When Powers became dean at the law school in 2000, his emphasis on diversity led to the quadrupling of the number of African American students and doubling of the number of Hispanic students.

“It was retail 101,” he says. “We really recruited. I had every student of color to my house. We set up programs in the Valley. We focused on orientation, and on making sure that it was student-friendly. Our goal was to change the perception one student at a time if necessary.”

The Commitment Takes Form

In 2006, not long after taking office as the 28th president of UT Austin, Powers promoted Dr. Gregory Vincent to the position of vice president for diversity and community engagement.

The promotion was significant in that Vincent would report to the president directly and have a full portfolio, uncommon for chief diversity officers at the time. More importantly, the promotion signaled a recognition from Powers that there was no simple way to reckon with the university’s complicated relationship to race and diversity.

In 1997, in response to the Hopwood decision, the state had passed HB 588, which stipulated that all students who graduated in the top ten percent of their high school classes in Texas were guaranteed admission to all state universities.

This was followed, in 2003, by the US Supreme Court decision in Grutter v. Bollinger, which reaffirmed that university admissions were allowed to take race into consideration as one element in a holistic decision-making process. Any kind of quotas, however, were prohibited.

What these two decisions meant, in practice, was that UT Austin was likely to have a baseline level of racial diversity in its undergraduate population.

If the university wanted more diversity than that baseline, however, it didn’t have a lot of room to maneuver.

So the task, particularly with respect to African-American students, was to make the university seem as welcoming a place as possible, and therefore persuade more students of color to apply and matriculate. It was also to recognize that making the campus a more inclusive place was a necessary end in itself, apart from whatever effect it had on the demographics of its undergraduate population.

▶ _Supplied data_
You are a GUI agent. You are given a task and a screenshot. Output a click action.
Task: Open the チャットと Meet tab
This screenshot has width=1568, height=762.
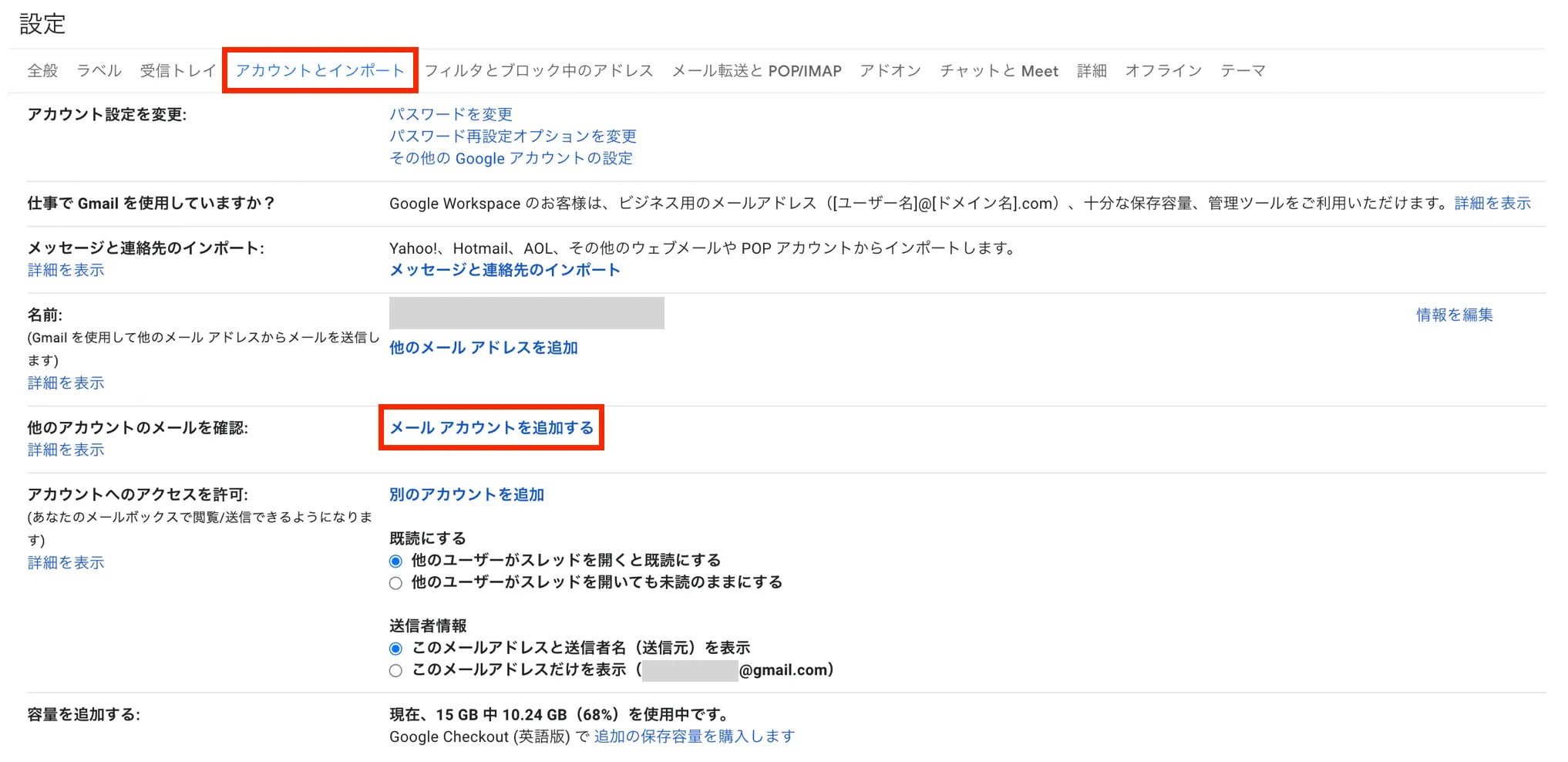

▶ _Exercise objective_
List each year mentioned in the text about diversity at UT Austin, in the order it first appears. The data has no connection to the text about diversity at UT Austin.

▶ _Correct response_
2000, 2006, 1997, 2003